--- TASK TO CARRY OUT ---
Retype, word for word, every line from the one holding "Jump to project" through the one holding "This screenshot has height=840, width=1452." in the entries below, both included, and only those lines.

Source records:
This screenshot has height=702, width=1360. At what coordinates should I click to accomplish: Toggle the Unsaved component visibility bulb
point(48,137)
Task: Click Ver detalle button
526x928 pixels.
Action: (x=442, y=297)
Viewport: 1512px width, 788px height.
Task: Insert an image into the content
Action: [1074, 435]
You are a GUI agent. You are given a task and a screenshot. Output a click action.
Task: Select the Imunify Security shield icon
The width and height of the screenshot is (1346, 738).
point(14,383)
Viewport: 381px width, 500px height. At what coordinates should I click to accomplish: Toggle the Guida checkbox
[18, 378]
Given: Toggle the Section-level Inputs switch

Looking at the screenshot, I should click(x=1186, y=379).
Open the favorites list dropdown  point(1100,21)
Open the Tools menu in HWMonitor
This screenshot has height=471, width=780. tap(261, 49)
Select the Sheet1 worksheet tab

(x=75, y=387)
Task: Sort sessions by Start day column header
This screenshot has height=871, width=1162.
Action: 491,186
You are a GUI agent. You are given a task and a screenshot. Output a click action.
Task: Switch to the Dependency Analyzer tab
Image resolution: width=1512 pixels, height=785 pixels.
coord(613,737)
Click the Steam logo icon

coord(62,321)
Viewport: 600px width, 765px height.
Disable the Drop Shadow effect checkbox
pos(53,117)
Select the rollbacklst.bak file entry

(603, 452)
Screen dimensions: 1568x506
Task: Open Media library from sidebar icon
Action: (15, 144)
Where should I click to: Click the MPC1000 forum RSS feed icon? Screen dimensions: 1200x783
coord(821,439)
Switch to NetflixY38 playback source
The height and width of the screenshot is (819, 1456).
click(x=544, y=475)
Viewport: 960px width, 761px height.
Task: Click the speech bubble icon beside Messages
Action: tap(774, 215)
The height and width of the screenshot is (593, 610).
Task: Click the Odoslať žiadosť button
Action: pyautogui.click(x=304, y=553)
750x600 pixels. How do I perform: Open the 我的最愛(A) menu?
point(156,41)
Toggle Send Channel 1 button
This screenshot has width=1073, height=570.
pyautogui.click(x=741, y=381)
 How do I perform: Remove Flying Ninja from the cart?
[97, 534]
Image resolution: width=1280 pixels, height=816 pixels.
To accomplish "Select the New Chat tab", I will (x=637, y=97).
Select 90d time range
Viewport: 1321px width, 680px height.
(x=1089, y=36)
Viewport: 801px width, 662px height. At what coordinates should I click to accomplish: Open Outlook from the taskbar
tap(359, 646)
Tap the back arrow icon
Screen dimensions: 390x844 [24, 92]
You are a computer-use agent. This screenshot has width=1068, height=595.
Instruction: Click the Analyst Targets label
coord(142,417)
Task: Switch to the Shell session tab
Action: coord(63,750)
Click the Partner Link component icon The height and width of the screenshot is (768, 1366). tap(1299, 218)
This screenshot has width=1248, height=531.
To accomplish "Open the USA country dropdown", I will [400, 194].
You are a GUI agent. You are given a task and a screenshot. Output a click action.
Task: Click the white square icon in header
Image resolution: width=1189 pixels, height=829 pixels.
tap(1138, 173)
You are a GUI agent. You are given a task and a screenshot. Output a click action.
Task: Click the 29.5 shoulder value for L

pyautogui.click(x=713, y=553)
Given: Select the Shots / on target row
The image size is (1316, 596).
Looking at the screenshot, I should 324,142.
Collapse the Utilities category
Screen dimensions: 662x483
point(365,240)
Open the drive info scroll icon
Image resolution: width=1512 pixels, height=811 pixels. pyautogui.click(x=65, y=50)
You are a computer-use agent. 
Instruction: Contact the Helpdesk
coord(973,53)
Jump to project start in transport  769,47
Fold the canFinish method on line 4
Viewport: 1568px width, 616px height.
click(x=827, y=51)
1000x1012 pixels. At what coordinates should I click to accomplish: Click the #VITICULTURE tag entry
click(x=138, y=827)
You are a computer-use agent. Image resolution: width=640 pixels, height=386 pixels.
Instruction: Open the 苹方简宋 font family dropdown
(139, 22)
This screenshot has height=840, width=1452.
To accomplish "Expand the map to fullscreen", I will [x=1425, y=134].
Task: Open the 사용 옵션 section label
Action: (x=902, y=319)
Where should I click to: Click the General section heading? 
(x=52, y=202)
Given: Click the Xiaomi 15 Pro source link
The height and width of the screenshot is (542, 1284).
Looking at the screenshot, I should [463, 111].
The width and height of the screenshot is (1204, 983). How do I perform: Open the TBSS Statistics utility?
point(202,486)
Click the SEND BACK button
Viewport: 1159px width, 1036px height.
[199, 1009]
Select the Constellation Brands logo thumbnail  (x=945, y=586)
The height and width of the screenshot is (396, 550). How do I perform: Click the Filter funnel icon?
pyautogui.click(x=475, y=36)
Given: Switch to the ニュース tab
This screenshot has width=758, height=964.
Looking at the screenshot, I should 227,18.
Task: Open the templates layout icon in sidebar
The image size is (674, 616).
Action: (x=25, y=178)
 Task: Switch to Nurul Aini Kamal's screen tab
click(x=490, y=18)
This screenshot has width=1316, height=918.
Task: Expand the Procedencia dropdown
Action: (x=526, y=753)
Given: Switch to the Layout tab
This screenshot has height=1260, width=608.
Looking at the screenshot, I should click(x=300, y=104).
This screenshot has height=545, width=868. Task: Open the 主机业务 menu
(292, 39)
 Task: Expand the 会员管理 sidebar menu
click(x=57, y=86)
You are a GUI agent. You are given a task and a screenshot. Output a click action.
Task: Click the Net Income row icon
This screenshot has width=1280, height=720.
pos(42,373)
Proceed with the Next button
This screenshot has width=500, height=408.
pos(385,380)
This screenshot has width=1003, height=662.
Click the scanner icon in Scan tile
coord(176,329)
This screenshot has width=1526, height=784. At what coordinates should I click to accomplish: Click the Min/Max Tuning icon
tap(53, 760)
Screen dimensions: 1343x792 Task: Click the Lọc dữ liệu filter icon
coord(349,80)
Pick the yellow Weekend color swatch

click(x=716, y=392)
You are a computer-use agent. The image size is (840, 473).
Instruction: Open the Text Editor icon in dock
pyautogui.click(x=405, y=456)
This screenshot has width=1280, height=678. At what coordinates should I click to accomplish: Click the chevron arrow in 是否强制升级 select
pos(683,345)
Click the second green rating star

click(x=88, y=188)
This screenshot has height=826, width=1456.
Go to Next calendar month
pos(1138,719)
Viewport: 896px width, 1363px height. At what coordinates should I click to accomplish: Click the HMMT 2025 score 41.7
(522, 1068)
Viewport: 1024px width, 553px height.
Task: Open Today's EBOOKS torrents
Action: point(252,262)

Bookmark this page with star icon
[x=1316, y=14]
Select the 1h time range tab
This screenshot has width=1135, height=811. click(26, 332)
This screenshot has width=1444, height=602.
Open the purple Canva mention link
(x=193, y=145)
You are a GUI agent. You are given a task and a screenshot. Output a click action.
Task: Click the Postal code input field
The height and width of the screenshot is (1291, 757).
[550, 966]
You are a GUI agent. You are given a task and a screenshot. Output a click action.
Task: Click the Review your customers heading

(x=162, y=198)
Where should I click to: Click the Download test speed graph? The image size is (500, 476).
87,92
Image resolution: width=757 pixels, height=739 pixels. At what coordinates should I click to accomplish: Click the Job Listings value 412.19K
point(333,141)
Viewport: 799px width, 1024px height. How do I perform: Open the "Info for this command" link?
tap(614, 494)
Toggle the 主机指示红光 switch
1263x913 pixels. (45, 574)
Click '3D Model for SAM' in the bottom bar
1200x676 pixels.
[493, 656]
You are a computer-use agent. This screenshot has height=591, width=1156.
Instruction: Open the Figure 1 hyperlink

--- FINISHED TASK ---
Jump to project start in transport  769,47
Fold the canFinish method on line 4
Viewport: 1568px width, 616px height.
click(x=827, y=51)
1000x1012 pixels. At what coordinates should I click to accomplish: Click the #VITICULTURE tag entry
click(x=138, y=827)
You are a computer-use agent. Image resolution: width=640 pixels, height=386 pixels.
Instruction: Open the 苹方简宋 font family dropdown
(139, 22)
This screenshot has height=840, width=1452.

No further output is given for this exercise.